--- Problem details ---
Copy out exactly the lines from the first line of the material below through the line containing "Click the rightmost", and nothing beyond them.

___ Material shown ___

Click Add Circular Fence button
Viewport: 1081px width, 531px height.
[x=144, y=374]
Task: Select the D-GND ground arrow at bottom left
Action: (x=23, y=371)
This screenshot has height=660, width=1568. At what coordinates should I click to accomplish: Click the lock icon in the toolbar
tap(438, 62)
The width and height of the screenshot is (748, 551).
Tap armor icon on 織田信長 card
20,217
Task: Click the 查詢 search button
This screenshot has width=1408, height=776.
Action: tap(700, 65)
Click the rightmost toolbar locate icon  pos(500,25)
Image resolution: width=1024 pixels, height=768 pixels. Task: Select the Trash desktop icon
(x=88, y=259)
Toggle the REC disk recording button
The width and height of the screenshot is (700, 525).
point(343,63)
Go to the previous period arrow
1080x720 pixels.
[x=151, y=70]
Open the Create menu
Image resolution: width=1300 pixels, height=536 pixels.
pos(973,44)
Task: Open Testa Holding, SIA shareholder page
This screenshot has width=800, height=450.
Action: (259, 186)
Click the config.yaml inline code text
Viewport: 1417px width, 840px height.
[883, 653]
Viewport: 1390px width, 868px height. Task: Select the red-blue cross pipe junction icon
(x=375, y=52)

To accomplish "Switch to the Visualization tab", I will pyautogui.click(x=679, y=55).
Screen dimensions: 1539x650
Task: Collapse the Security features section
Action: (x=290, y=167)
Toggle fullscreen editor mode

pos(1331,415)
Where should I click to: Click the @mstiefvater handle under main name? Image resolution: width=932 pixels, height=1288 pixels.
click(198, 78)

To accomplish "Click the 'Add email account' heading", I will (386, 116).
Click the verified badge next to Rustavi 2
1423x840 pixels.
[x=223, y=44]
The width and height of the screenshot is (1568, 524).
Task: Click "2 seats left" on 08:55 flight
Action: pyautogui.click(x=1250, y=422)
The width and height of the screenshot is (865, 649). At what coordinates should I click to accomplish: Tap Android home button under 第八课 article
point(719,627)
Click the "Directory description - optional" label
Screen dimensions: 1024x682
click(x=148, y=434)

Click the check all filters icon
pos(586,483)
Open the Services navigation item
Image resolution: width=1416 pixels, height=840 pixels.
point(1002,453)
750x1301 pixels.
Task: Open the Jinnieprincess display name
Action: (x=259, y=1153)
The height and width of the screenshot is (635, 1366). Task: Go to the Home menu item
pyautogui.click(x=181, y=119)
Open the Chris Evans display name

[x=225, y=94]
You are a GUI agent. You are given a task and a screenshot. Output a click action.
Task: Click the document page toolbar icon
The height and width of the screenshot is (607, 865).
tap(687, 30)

___

--- Written solution ---
Click Add Circular Fence button
Viewport: 1081px width, 531px height.
[x=144, y=374]
Task: Select the D-GND ground arrow at bottom left
Action: (x=23, y=371)
This screenshot has height=660, width=1568. At what coordinates should I click to accomplish: Click the lock icon in the toolbar
tap(438, 62)
The width and height of the screenshot is (748, 551).
Tap armor icon on 織田信長 card
20,217
Task: Click the 查詢 search button
This screenshot has width=1408, height=776.
Action: tap(700, 65)
Click the rightmost toolbar locate icon  pos(500,25)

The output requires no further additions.